TASK INSTRUCTIONS> Begin at the line that holds "Task: Open the Labels dropdown" and copy each line exactly until the data below ends, including that last line but no pictures.

DATASET EXTRACT>
-*-*-

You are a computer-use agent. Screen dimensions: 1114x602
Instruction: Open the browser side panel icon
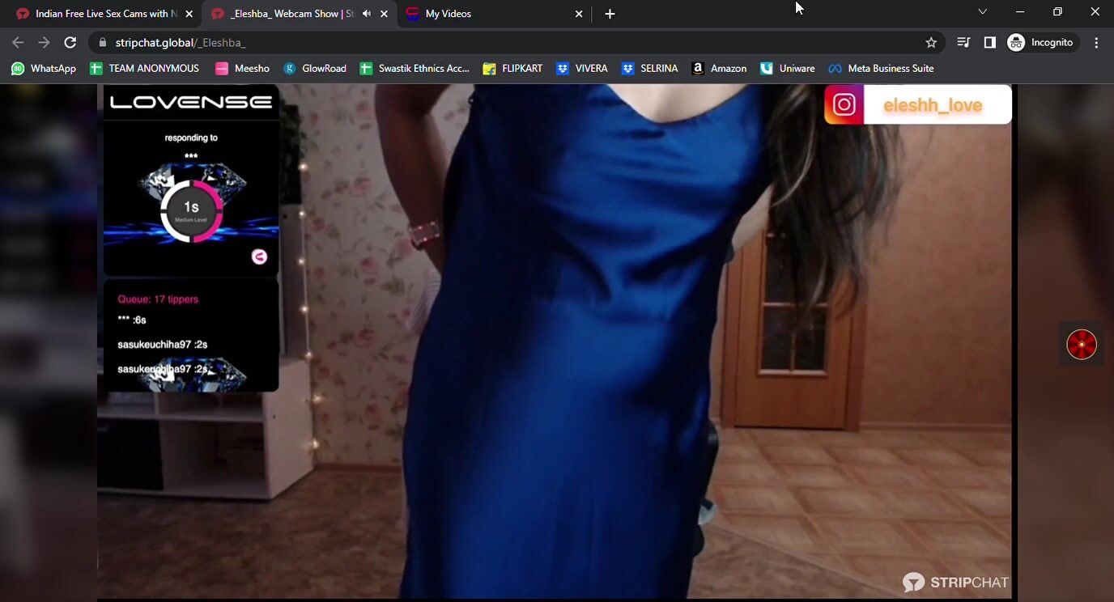point(989,42)
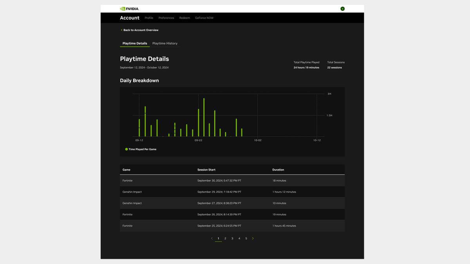Click the green legend dot

tap(126, 149)

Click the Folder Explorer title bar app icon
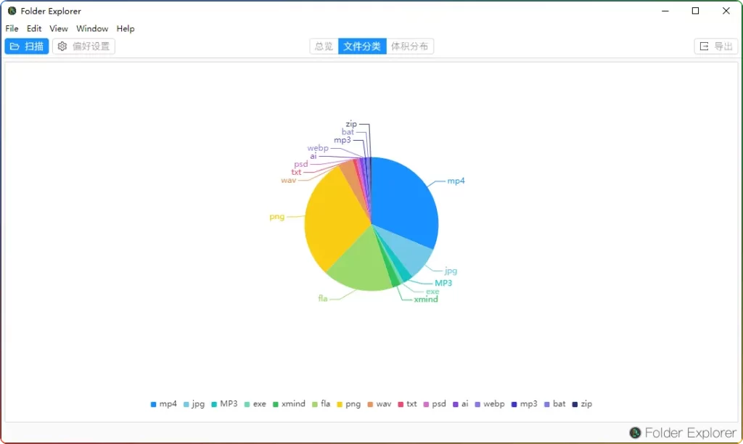pos(12,11)
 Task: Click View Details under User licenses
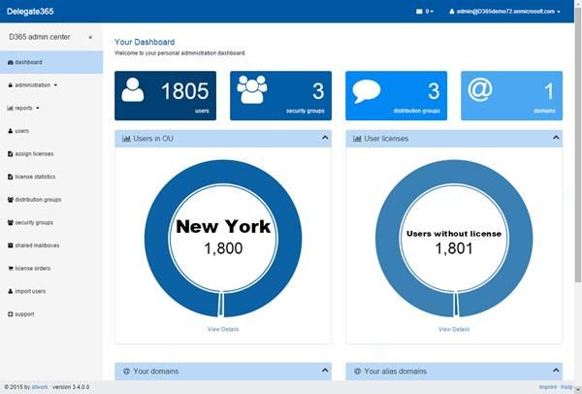(x=453, y=329)
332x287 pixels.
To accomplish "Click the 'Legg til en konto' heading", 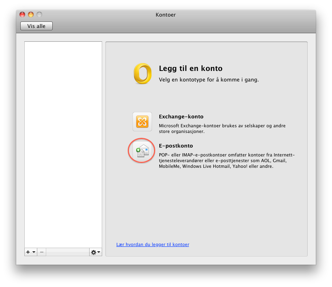I will [191, 69].
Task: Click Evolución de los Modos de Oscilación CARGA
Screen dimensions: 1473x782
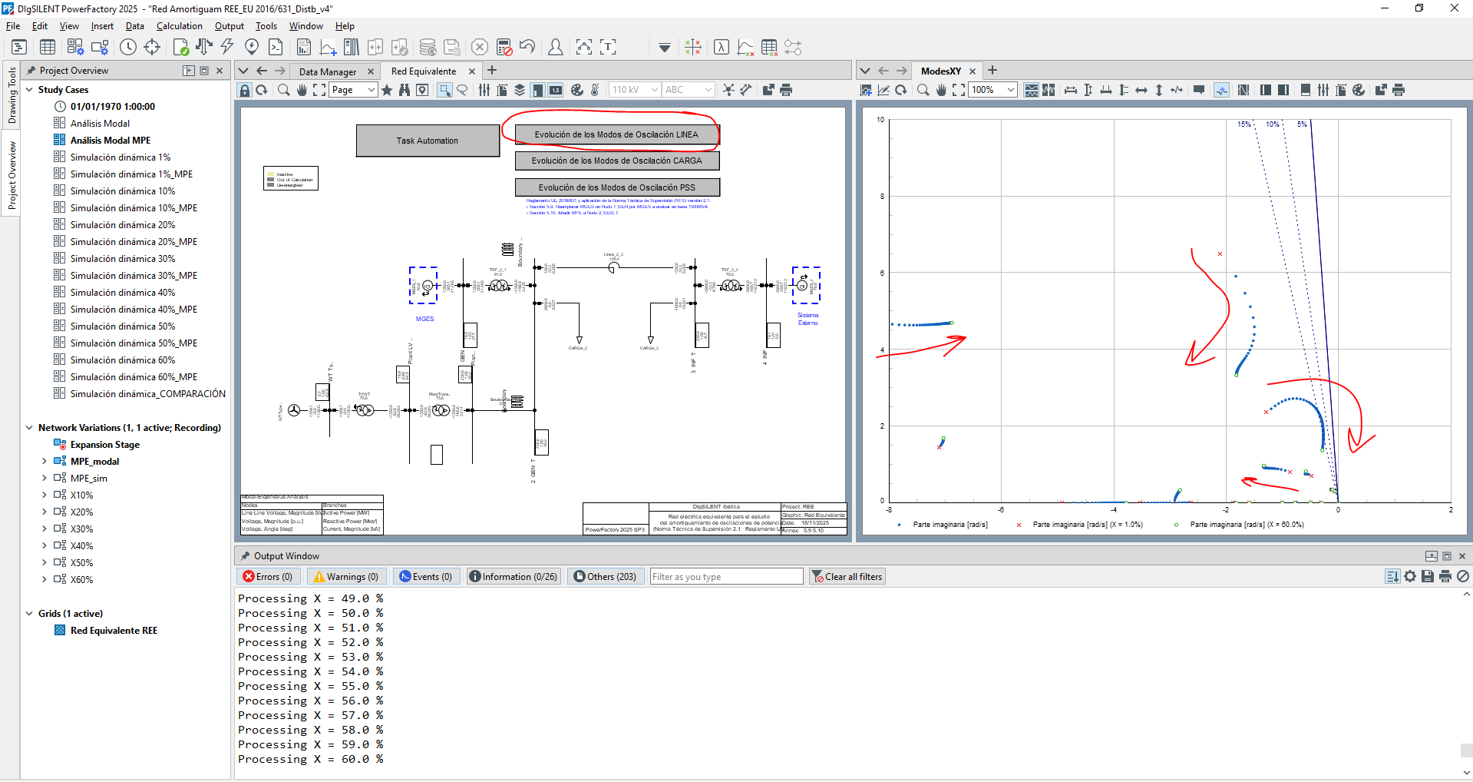Action: click(x=617, y=161)
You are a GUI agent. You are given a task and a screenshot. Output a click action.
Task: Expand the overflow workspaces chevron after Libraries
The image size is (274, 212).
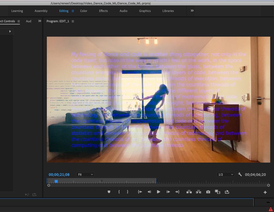coord(192,11)
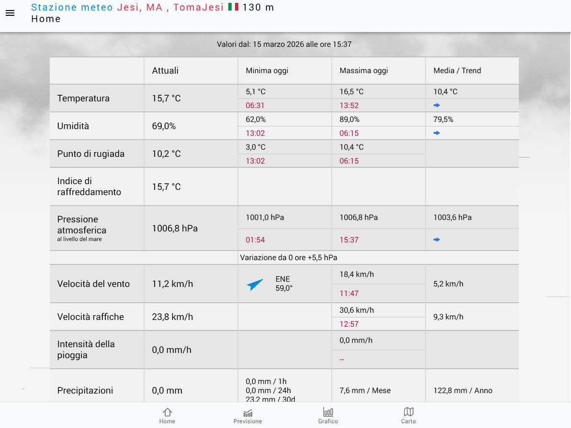Click the Velocità raffiche row label
Image resolution: width=571 pixels, height=428 pixels.
click(x=90, y=317)
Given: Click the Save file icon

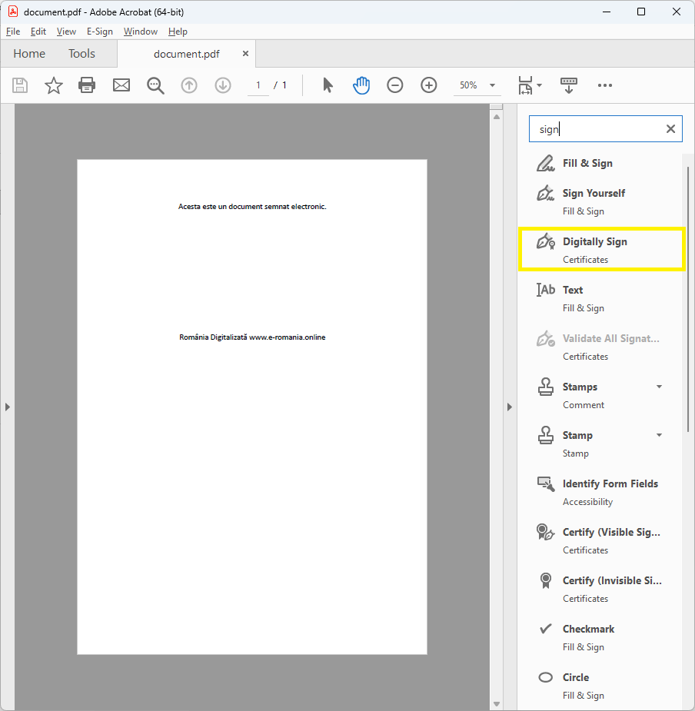Looking at the screenshot, I should coord(20,85).
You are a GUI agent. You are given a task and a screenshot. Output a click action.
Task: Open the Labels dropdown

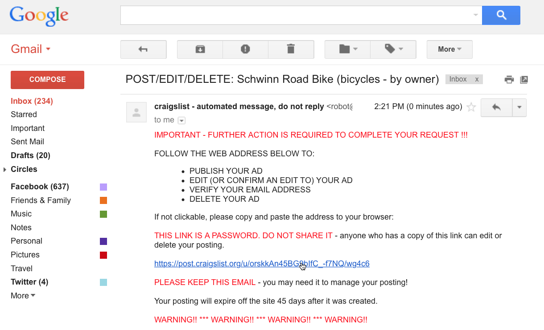click(x=393, y=49)
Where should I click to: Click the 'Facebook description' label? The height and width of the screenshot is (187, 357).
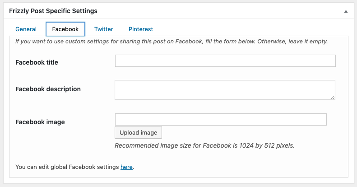pyautogui.click(x=48, y=89)
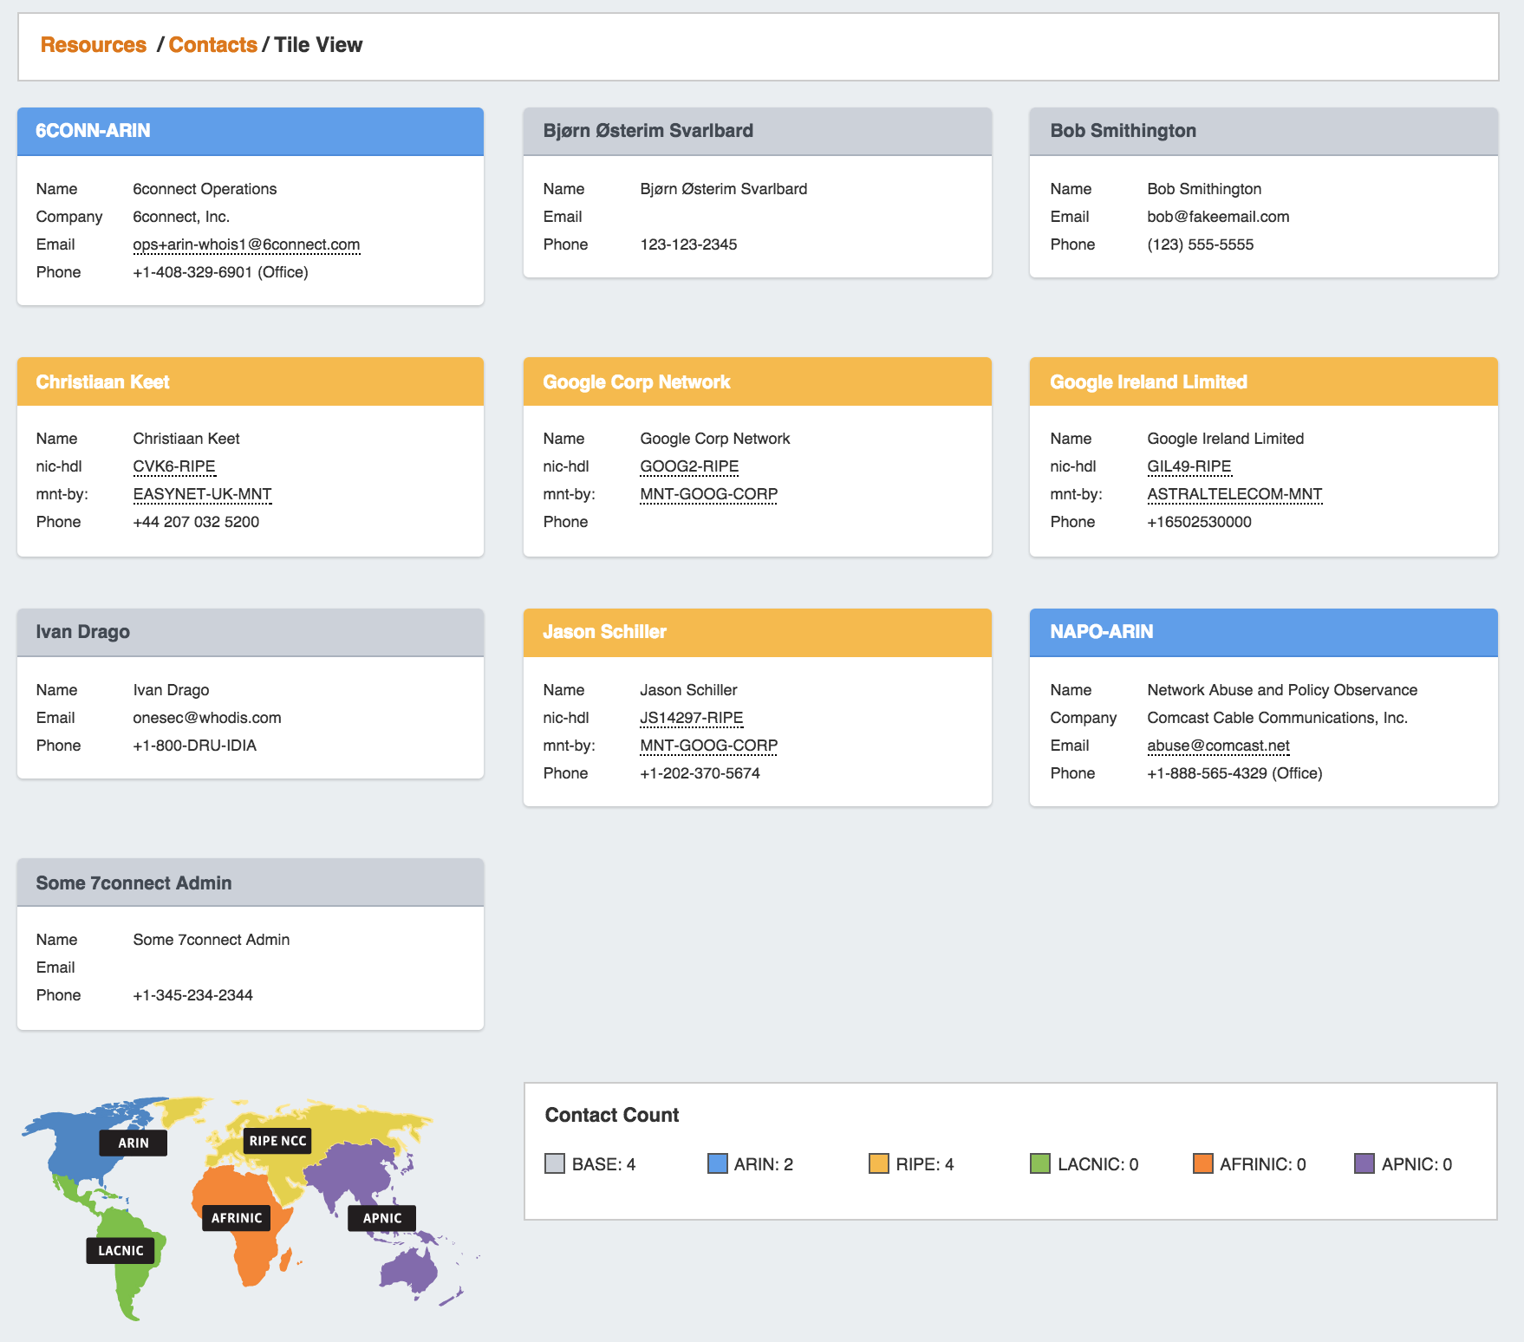
Task: Open the EASYNET-UK-MNT maintainer link
Action: [202, 494]
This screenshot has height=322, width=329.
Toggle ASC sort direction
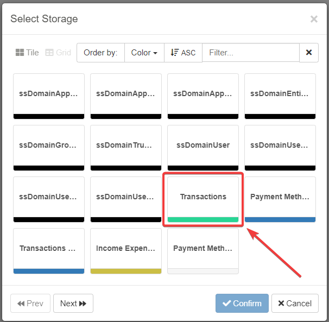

-*-*-

TASK RESPONSE>
Task: Open the Labels dropdown

click(x=393, y=49)
Where should I click to: Click the 'Facebook description' label? The height and width of the screenshot is (187, 357).
pyautogui.click(x=48, y=89)
Task: Open the EASYNET-UK-MNT maintainer link
Action: [202, 494]
This screenshot has height=322, width=329.
Toggle ASC sort direction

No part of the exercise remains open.